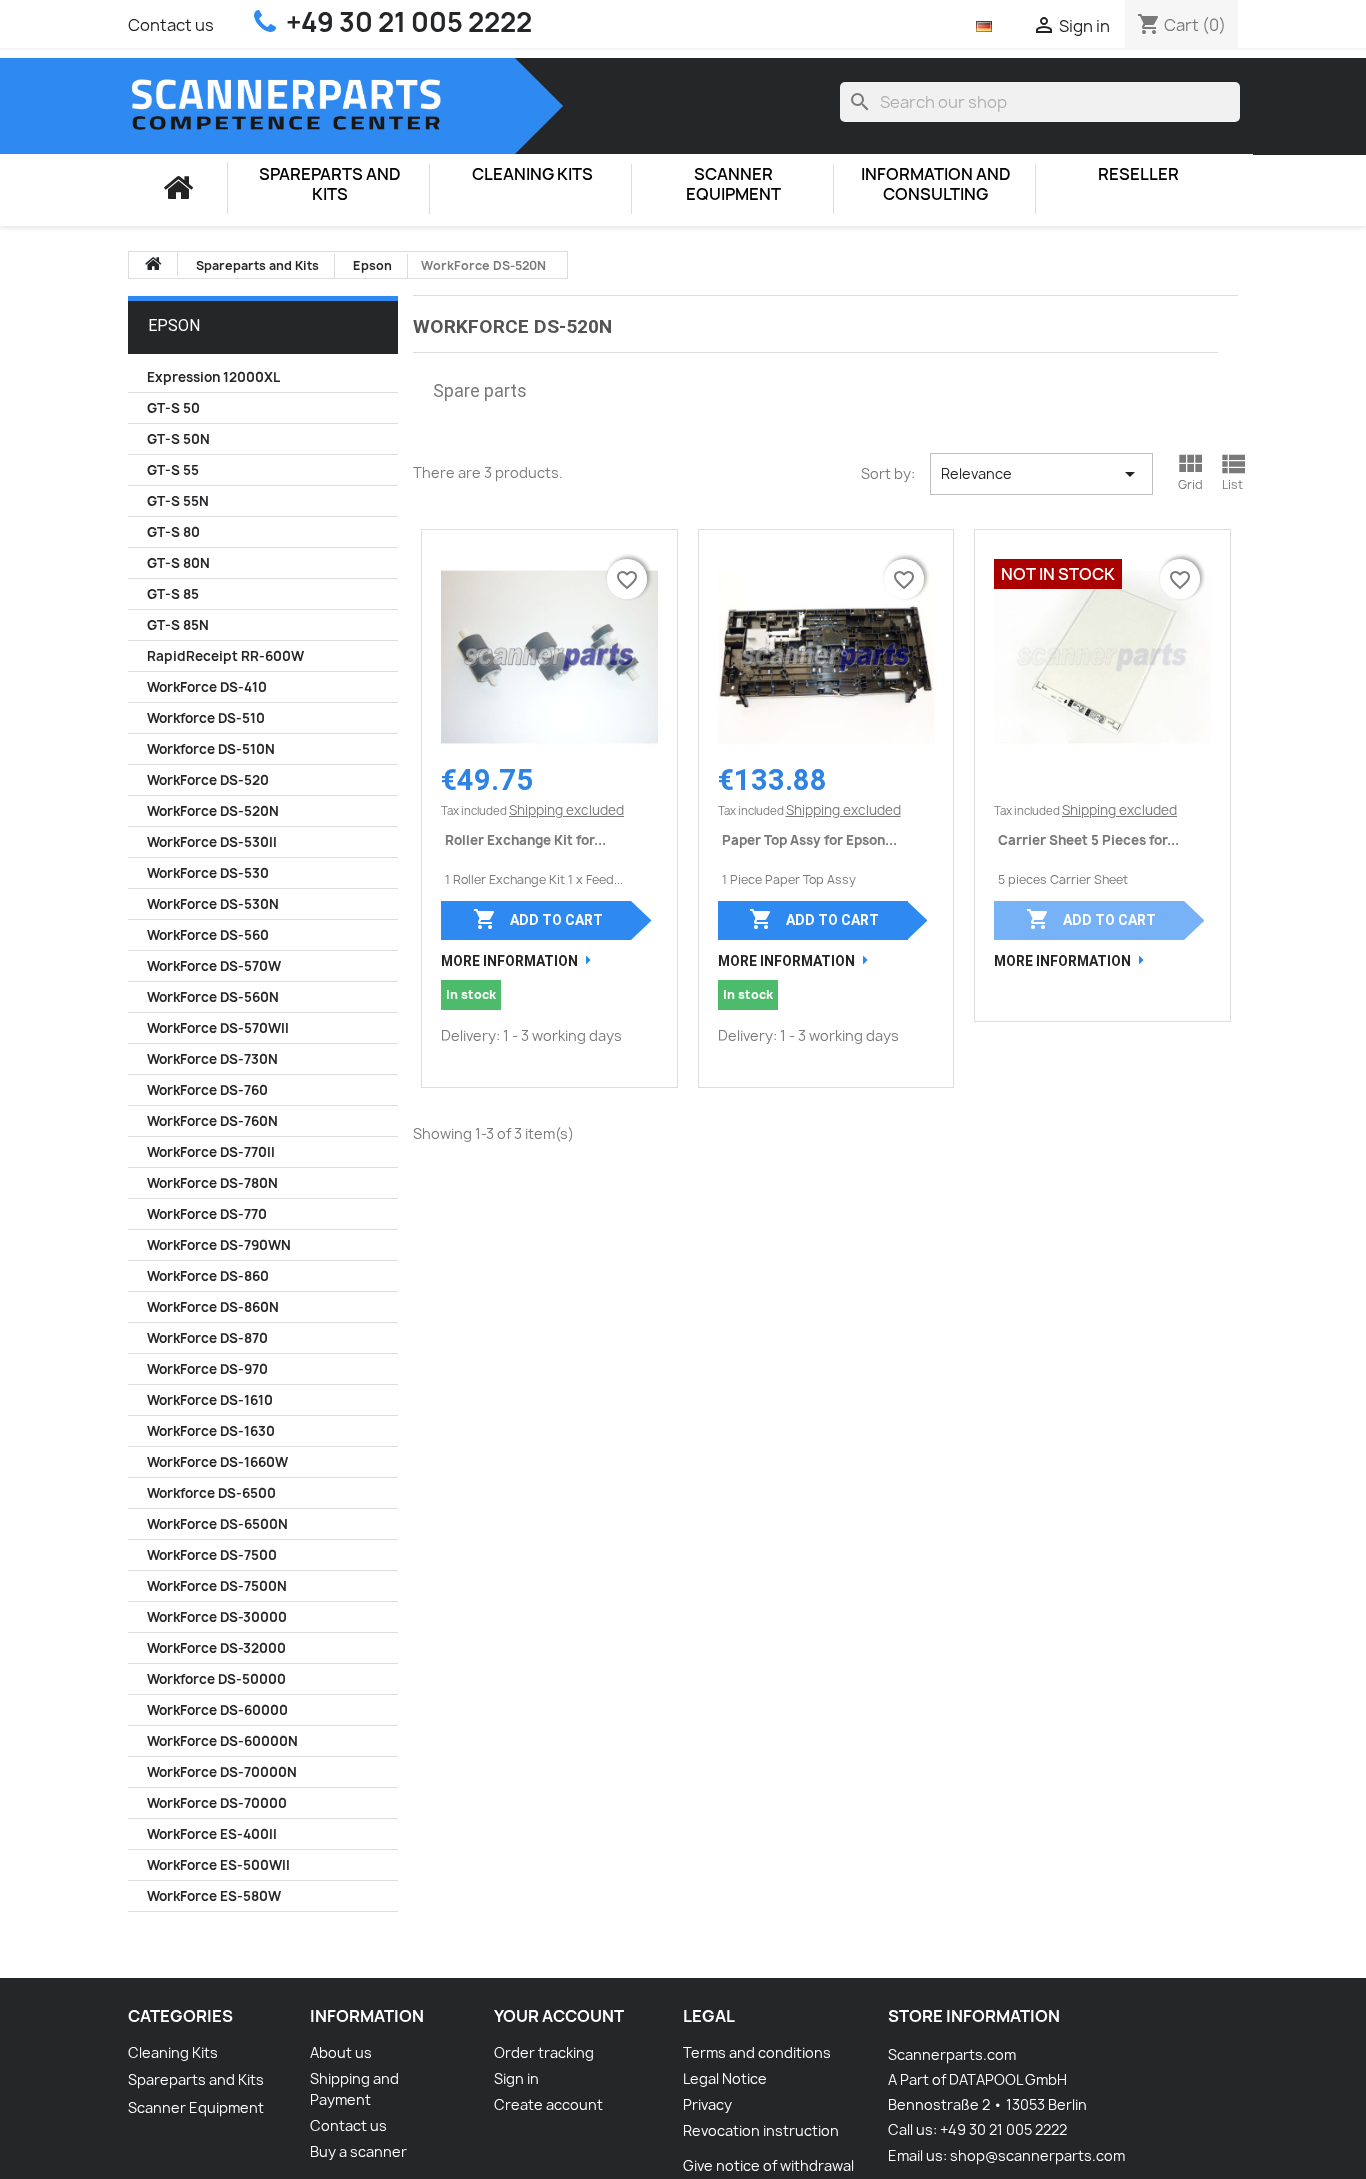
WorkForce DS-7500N (217, 1586)
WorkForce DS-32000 (216, 1648)
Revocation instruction (761, 2130)
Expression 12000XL (213, 377)
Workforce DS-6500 (211, 1493)
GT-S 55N (178, 501)
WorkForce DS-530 (208, 873)
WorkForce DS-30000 (217, 1617)
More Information (509, 961)
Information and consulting (936, 184)
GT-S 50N (178, 439)
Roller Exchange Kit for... (525, 840)
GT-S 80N (178, 563)
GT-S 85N (178, 625)
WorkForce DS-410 (207, 687)
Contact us (171, 25)
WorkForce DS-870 (207, 1338)
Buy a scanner (358, 2151)
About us (341, 2052)
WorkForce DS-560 (208, 935)
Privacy (707, 2104)
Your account (559, 2016)
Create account (548, 2104)
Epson (174, 325)
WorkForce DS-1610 (210, 1400)
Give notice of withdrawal (768, 2165)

======

» **Exercise objective**
Go through the listing above. Show each line where the word "Information" is found.

» **Response to the task**
More Information (509, 961)
Information and consulting (936, 184)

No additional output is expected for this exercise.